* EXERCISE PROMPT:
Ignoring every picture, return the lines of the listing below word for word, from the line that holds "Image resolution: width=457" through the line that holds "Where should I".

* DATA EXTRACT:
________________________________________

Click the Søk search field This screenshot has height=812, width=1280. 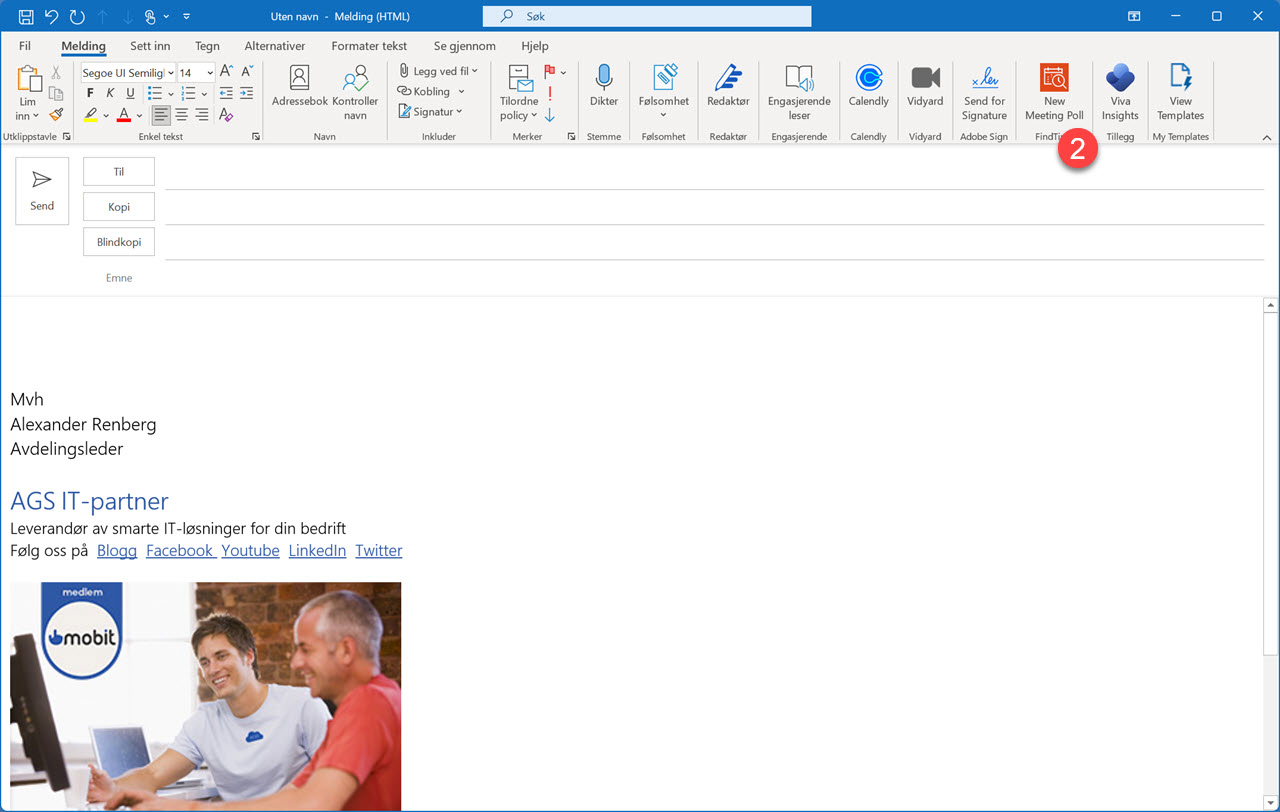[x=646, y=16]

________________________________________

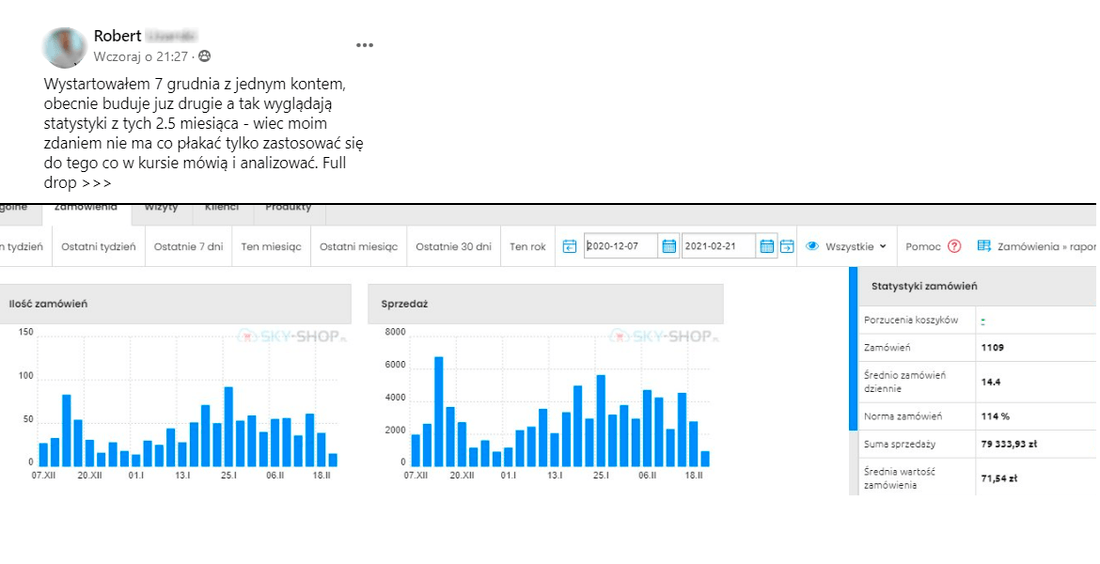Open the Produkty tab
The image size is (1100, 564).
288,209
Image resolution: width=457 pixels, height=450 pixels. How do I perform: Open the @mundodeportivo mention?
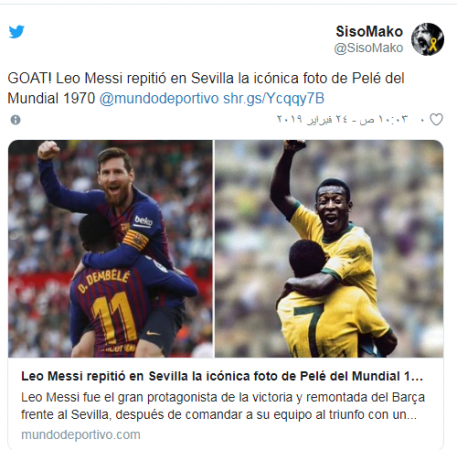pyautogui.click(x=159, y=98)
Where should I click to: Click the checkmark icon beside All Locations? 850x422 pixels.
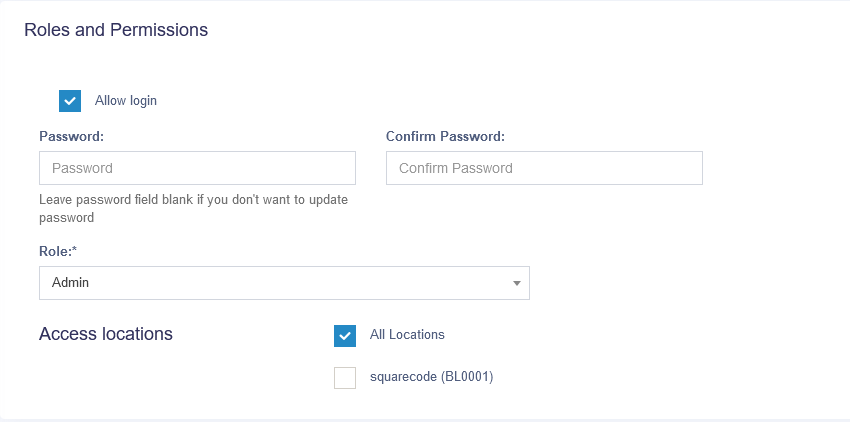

________________________________________

* ANSWER TO THE PROBLEM:
Image resolution: width=457 pixels, height=450 pixels. How do I perform: Open the @mundodeportivo mention?
pyautogui.click(x=159, y=98)
Where should I click to: Click the checkmark icon beside All Locations? 850x422 pixels.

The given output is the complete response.